Your objective =
Reproduce, with no alteration, the span of lines that begins at the line containing "You are a computer-use agent. The width" and ends at the last line of the records, both ends included, and nothing else.
- - -
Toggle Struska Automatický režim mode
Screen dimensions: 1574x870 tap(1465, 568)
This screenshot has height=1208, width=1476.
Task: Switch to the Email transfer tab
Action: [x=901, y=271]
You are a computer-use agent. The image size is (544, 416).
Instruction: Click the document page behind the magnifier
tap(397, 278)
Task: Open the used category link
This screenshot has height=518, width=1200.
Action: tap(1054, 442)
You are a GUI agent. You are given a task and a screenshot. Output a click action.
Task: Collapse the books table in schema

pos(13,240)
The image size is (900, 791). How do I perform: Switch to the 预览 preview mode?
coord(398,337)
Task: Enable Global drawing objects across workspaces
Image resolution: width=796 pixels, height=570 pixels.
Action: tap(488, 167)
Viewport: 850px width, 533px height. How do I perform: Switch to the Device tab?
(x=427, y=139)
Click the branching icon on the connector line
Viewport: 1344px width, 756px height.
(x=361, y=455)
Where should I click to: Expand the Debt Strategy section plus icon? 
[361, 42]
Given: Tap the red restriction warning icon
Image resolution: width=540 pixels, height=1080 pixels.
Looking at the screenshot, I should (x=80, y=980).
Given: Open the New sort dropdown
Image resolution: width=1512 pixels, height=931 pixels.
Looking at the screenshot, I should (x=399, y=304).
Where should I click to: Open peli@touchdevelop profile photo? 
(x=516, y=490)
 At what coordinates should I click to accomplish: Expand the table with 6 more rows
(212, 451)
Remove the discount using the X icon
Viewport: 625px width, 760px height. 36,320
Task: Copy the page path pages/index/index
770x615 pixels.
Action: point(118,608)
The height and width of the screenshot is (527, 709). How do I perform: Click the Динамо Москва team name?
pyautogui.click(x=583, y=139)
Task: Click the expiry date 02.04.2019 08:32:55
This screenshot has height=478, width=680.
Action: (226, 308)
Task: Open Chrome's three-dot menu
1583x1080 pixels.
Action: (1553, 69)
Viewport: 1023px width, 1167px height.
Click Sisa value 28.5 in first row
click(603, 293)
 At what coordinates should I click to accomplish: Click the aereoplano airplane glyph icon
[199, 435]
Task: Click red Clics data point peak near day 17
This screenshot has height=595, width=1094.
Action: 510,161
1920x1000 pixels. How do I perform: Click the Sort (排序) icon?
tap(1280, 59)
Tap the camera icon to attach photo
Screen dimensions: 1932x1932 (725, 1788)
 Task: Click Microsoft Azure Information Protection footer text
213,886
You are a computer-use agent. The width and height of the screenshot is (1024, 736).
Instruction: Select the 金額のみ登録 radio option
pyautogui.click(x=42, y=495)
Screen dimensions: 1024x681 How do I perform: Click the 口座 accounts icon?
- - -
Task response =
You are a computer-use agent. The width and height of the screenshot is (1024, 736).
Instruction: Select the 金額のみ登録 radio option
pyautogui.click(x=42, y=495)
Screen dimensions: 1024x681 How do I perform: Click the 口座 accounts icon?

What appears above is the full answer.